_Required work_: Lay out the data lines, starting at the one containing "922x675 pixels." and ending at the one containing "[x=836, y=389]", as a Markdown table with the columns Number and Text, numbering the rows and leaving out blank lines.

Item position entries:
.....

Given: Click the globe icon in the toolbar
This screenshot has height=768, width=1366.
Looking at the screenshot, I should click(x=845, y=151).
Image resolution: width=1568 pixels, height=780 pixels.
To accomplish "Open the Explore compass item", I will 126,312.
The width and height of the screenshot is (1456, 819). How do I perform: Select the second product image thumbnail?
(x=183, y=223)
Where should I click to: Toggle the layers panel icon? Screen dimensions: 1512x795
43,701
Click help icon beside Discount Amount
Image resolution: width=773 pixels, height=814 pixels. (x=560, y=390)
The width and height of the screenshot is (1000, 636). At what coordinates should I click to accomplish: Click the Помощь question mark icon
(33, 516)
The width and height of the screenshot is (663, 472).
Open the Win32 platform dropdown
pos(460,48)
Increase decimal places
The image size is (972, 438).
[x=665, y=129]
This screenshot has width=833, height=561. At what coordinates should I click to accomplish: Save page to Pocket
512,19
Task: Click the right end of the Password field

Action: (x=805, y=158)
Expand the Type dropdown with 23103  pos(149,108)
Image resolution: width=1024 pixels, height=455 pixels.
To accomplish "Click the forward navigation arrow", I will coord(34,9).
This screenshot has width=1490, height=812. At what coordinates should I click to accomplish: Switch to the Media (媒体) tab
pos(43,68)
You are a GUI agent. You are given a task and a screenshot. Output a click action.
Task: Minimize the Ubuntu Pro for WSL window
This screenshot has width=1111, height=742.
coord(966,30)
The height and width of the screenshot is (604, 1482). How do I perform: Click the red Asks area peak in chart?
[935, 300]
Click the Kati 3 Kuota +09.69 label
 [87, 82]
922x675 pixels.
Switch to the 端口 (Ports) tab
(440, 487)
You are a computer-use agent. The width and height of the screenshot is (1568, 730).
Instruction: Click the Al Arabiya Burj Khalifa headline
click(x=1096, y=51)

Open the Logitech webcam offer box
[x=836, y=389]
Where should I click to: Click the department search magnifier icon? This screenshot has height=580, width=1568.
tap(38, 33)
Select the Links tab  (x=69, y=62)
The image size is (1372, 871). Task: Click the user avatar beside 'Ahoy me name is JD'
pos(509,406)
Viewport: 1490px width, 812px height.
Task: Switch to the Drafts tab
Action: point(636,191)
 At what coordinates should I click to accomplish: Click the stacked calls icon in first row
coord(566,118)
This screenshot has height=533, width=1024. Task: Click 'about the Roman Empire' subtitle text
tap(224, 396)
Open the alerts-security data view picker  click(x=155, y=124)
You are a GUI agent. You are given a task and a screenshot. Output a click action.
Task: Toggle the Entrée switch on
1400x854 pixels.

.....

_Finished answer_:
| Number | Text |
|---|---|
| 1 | 922x675 pixels. |
| 2 | Switch to the 端口 (Ports) tab |
| 3 | (440, 487) |
| 4 | You are a computer-use agent. The width and height of the screenshot is (1568, 730). |
| 5 | Instruction: Click the Al Arabiya Burj Khalifa headline |
| 6 | click(x=1096, y=51) |
| 7 | Open the Logitech webcam offer box |
| 8 | [x=836, y=389] |